According to a report in the Times, the New York State Joint Commission on Public Ethics is looking at whether the Campaign for One New York failed to re-register as a lobbying entity in 2015 and operated without disclosing donations from people with “business before the city,” like unions and corporations.
Since 2014, the Campaign for One New York — run by the mayor’s allies to push his political agenda and policies, such as universal pre-K and plans for affordable housing — generated over $4 million. It disbanded in March after good-government groups filed a complaint citing the fact that the group had accepted large donations as a conflict of interest. This past summer, the Campaign Finance Board did not find any violation of campaign finance laws for the group, but concluded that it would closely examine last year’s expenditures.

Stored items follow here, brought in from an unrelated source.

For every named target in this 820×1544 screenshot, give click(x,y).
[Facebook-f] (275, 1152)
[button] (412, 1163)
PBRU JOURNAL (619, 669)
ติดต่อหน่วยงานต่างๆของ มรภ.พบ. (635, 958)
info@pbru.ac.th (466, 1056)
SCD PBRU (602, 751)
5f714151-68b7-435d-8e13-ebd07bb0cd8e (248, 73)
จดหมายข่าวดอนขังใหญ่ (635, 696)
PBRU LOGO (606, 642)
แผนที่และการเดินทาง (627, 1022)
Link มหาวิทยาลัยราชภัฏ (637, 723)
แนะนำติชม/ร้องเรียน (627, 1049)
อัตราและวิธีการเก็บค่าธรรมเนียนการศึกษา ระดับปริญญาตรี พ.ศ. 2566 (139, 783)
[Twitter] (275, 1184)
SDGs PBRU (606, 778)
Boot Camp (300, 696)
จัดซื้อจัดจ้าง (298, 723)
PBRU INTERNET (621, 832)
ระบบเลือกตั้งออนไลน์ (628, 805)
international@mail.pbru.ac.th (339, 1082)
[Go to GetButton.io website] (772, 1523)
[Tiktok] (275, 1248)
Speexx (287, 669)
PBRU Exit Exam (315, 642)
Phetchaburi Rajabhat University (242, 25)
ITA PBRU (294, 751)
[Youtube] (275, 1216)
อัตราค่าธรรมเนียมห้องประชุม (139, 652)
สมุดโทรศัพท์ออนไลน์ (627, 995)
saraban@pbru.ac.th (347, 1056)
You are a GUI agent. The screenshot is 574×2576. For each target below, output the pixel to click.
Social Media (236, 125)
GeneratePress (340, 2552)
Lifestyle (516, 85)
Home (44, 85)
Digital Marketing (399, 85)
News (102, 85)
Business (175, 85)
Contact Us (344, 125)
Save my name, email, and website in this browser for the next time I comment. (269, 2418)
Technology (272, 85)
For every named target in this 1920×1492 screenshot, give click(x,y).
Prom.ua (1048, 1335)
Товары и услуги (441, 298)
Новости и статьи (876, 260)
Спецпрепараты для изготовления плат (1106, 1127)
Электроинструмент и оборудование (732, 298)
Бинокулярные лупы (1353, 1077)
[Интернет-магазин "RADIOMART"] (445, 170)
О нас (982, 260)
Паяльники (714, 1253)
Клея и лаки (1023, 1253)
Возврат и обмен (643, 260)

Twice previously, the organization didn’t comply with subpoenas from the state ethics panel. Laurence Laufer, an attorney for Campaign for One New York, accused the agency of a “blatant political exercise” in their attempt to gather information related to lobbying for Mayor de Blasio, and nothing more than political retribution from Governor Andrew Cuomo. A judge didn’t buy that argument.
The new subpoena for documents on Wednesday stems from a September 14 ruling against de Blasio, who contended the information should not be released because it was privileged.
In response to the ethics panel investigation, Laufer told the Times the continuing “year-and-a-half-long political fishing expedition” was no surprise, and that the state ethics panel “invented yet another frivolous legal theory to justify its existence.”
Dick Dadey, executive director of Citizens Union, a civics group, tells the Voice that the JCOPE ethics investigation “doesn’t look good for the mayor,” especially after he ran on a platform of greater transparency.
“Where there’s smoke, there’s fire,” Dadey says. “And there’s a fair amount of smoke coming out of City Hall.”